The Ministry of Foreign Affairs and International Cooperation ( or MAECI) is the foreign ministry of the government of the Italian Republic. It is also known as the Farnesina as a metonym from its headquarters, the Palazzo della Farnesina in Rome. The current Minister of Foreign Affairs is Antonio Tajani.

History
The first official manifestation of the Ministry of Foreign Affairs was called The Secretary of the State of Foreign Affairs for the now defunct Kingdom of Sardinia.  The original name was derived from the Albertine Statute that founded the Ministry in 1848. The original location was the Palazzo della Consulta in Rome, where it remained until 1922.

The first significant reform came under the direction of the minister Carlo Sforza who reorganized the Ministry around territorial bases.  However, this system was later replaced during Benito Mussolini's fascist regime.  During this time the Ministry was housed at Palazzo Chigi; after a brief period in Brindisi during the war, Cabinet President Pietro Badoglio restored the full services of the Ministry with a ministerial decree on 15 July 1944.

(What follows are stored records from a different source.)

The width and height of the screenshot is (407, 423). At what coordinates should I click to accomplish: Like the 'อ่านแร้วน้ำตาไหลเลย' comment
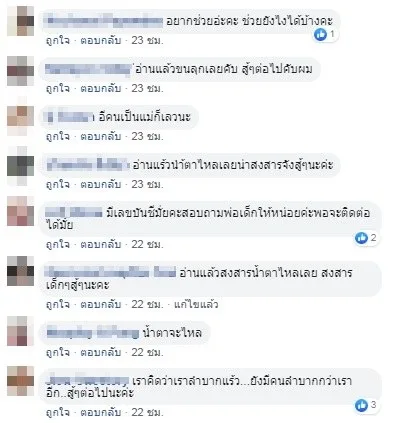click(x=58, y=184)
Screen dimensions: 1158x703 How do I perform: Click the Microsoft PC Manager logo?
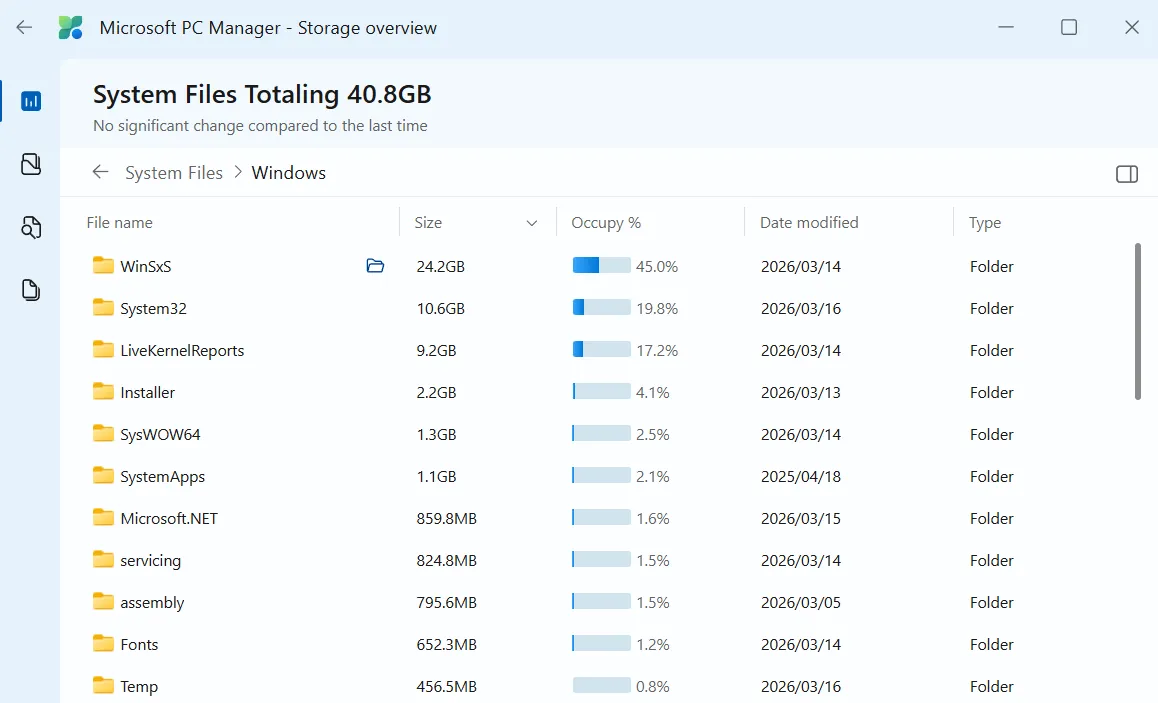71,28
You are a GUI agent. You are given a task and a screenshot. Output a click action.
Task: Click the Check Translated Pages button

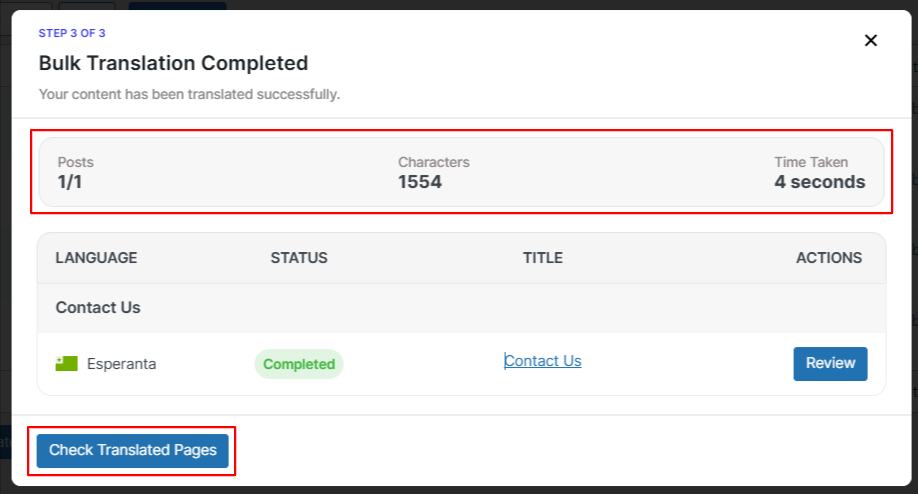(x=133, y=450)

Since 1959 the Ministry has been at its current location in Palazzo della Farnesina, which together with the Reggia di Caserta is one of the biggest buildings in Italy.

Functions
The current role of the MAECI are laid out in the laws passed on 23 April 2003 n. 109 which states that the Ministry holds the explicit function of representing and guarding the interests of Italy concerning its political, economic, social, and cultural relations with the world and its direct relations with other states and international organizations.  The ministry represents Italy in its implementation and revisions of treaties and international conventions.  Within the organization of the European Union, the ministry advocates Italy's positions on councils of foreign politics and common security such as, CFSP, The European Community and Euratom. It cooperates with international organizations on issues of development, immigration, and the protection of Italians and workers abroad.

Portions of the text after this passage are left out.